- Text segment:
(This article was first published on 26 January 2022. It has been republished from The Quint's archives after the sexual assault allegations against Malayalam film actor and producer Vijay Babu.)
Malayalam actor Divya Gopinath does not want to talk about the #MeToo complaint she had raised in October 2018, but she does want Justice K Hema Committee report, which had documented the problems faced by women in the Malayalam film industry, to come out. Why?
Regarding the complaint, she got a “closure of sorts,” she said, as the accused rendered a public apology to Gopinath, but the committee, which promised her “justice,” has not yet made its recommendations public. The committee submitted its report in 2019 but it is yet to be released.
In an attempt to bring out the full extent of harassment that fellow women actors have been facing in the Malayalam film industry, Gopinath shared with The Quint some parts of what she had deposed before the committee.
“I have had to relive the traumatic experiences that I had faced. I have had to retell the experiences which other women had faced, to the committee. For what? So that its findings can be suppressed?” Divya Gopinath asked.
Silence of the Committee
The Kerala government constituted the Hema Committee, in 2017, at the insistence of the Women in Cinema Collective, which also petitioned Kerala Chief Minister Pinarayi Vijayan. The committee members included judge K Hema, south Indian actor Sharada, and retired bureaucrat KB Valsala Kumari.
Gopinath, who had spent hours deposing before the committee, told The Quint, “Apart from the details of the #MeToo complaint, I told the committee about women actors who find no place even to relieve themselves during work hours. I told them about women actors who do not get even a safe place to sleep. I told them about women actors who do not get paid after work.”
The committee was constituted in the aftermath of the abduction and rape of a woman actor in February 2017, in which Dileep – a Malayalam film star – is accused of having conspired and paid prime accused Sunil Kumar alias ‘Pulsar’ Suni to sexually assault the woman actor. The assault was filmed.
Even as the heinous crime became the focal point of public discourse on abuse and gender discrimination within the film industry, individual women working in the industry have had to speak up, also because the Hema Committee has been refusing to publish its findings.

- Stated problem: Carry on the article about Divya Gopinath and the Hema Committee from the point where it stops. The listing plays no part in what is asked here.

- Dataset entries:

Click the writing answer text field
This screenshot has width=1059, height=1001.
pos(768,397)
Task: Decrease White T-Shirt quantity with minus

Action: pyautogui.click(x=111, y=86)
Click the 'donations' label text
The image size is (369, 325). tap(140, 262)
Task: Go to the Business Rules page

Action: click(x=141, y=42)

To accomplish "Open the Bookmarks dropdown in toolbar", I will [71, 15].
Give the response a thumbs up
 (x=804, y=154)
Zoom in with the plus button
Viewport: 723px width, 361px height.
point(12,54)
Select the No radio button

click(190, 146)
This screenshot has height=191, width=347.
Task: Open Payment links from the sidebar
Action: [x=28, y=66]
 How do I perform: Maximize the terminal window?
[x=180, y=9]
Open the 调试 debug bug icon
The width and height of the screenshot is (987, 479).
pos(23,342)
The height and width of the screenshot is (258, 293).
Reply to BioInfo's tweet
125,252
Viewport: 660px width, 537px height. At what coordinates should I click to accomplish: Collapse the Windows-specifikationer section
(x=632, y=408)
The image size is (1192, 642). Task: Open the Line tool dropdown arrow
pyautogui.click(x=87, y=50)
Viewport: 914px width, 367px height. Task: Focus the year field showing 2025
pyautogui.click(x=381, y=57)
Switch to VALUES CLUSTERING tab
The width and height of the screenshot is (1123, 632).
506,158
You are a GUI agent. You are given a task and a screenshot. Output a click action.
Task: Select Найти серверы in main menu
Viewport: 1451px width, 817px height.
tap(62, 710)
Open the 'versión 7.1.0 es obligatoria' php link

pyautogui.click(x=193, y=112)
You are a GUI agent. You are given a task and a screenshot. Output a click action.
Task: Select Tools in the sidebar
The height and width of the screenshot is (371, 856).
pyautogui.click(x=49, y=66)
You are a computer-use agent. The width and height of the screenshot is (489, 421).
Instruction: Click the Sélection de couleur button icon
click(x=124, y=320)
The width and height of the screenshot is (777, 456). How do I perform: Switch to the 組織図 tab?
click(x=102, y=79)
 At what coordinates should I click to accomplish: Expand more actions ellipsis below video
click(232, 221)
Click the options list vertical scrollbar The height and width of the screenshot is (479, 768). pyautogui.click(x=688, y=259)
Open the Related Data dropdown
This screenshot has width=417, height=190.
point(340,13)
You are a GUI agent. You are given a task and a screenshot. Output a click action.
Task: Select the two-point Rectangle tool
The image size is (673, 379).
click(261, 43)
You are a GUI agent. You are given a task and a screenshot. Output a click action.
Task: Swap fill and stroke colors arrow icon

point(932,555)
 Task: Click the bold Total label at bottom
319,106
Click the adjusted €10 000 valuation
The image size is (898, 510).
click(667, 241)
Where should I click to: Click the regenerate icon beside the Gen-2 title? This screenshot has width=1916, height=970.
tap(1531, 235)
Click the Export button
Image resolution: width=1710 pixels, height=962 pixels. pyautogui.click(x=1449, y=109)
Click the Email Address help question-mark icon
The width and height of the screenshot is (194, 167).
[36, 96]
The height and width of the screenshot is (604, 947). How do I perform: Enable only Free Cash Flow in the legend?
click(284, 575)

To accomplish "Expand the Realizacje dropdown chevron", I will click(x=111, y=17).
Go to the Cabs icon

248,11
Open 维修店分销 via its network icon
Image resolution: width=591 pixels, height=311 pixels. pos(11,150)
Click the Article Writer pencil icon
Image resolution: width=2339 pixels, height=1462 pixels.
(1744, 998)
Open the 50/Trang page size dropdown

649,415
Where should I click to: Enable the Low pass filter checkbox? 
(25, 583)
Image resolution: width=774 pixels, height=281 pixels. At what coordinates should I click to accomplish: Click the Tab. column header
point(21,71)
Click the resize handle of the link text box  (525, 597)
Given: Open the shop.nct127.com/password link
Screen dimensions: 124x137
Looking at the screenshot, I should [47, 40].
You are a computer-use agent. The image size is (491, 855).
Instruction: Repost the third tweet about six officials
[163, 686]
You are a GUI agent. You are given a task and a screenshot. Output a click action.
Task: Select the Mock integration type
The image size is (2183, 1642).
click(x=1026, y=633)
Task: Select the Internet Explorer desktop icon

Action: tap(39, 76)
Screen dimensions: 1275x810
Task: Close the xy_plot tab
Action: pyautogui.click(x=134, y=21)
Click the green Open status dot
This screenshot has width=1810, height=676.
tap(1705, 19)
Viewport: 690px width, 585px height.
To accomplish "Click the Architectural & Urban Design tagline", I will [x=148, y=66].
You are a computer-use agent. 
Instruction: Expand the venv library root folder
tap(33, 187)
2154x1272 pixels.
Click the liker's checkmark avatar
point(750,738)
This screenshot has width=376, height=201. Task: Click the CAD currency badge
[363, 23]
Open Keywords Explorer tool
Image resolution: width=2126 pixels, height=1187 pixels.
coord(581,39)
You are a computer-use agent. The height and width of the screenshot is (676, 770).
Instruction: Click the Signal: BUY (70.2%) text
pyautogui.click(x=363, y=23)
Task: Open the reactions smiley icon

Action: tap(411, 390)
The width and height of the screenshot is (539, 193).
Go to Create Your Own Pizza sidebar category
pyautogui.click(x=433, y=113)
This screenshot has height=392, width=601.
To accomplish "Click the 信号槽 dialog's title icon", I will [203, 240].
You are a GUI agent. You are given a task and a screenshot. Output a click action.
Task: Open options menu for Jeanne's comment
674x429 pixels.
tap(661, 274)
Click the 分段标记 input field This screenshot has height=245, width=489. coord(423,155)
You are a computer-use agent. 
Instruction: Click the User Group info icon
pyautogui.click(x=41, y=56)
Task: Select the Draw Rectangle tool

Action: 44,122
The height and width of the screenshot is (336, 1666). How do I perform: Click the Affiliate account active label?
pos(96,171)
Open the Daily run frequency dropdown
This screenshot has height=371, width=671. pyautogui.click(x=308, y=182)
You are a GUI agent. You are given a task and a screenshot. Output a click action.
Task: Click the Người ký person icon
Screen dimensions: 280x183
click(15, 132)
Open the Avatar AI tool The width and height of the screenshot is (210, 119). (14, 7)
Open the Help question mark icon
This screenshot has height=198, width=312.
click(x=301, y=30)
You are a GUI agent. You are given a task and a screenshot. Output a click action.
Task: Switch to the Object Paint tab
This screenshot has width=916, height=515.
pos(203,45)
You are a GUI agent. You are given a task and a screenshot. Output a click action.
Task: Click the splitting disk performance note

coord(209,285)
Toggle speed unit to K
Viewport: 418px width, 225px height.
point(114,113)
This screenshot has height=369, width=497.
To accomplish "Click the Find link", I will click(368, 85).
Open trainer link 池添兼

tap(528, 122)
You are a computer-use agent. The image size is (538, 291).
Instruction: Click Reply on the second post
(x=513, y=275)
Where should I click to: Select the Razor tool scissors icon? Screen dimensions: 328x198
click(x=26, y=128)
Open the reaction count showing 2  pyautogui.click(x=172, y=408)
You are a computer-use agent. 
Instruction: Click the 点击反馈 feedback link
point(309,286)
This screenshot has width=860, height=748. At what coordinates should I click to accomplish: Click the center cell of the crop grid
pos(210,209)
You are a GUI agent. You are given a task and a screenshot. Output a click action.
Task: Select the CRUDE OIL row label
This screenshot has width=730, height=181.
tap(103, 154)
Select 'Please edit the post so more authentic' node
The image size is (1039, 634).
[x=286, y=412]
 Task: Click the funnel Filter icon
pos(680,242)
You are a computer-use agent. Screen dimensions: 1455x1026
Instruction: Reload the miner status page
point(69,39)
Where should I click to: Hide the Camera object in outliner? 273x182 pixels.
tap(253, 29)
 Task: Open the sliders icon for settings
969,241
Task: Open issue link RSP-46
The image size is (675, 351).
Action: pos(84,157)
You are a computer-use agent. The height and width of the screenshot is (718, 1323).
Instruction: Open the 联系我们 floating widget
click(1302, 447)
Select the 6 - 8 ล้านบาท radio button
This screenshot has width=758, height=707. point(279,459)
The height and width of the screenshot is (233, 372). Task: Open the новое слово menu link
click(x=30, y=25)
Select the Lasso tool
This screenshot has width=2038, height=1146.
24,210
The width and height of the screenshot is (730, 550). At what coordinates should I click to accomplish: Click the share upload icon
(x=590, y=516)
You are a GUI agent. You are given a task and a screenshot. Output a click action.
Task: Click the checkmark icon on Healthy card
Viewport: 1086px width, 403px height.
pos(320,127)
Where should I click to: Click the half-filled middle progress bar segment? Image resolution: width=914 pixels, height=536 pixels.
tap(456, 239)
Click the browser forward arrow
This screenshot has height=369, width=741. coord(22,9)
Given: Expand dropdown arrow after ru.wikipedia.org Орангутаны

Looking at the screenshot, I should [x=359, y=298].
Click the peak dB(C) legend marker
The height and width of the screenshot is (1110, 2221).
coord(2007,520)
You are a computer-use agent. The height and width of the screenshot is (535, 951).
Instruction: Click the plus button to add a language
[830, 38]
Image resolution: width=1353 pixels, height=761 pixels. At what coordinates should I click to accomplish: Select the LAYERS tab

- The reply:
In January 2022, the survivor of the 2017 case issued a statement on Instagram. She wrote, “This has not been an easy journey. The journey from being a victim to becoming a survivor. For 5 years now, my name and identity have been suppressed under the weight of the assault inflicted on me."
From the scores of actors and technicians who deposed before the committee, its three members had also collected proof to support the allegations. While a majority of the complaints were about gender discrimination and unbearable work atmosphere within the industry, there were also those who reported sexual harassment.
Should Women Actors Not Get a Toilet?
Many women professionals in the industry, including Gopinath, deposed before the committee between 2018 and 2019.
Despite several appeals from the Women in Cinema Collective, even the state government has not showed any signs of implementing the recommendations.
Justice Hema told the media in January this year that individuals who had deposed before the committee can make their experiences public if they want to.
Gopinath explained what women have been facing in the industry: “I remember an instance when a woman actor was stopped from using the caravan of a star. She wanted to use the toilet in the caravan. This, when supporting actors were forced to go to a distant place, a private house, to relieve themselves.” The actor did not want to reveal the location of the incident.
There should be at least 10 toilets available for women actors on each set, she added.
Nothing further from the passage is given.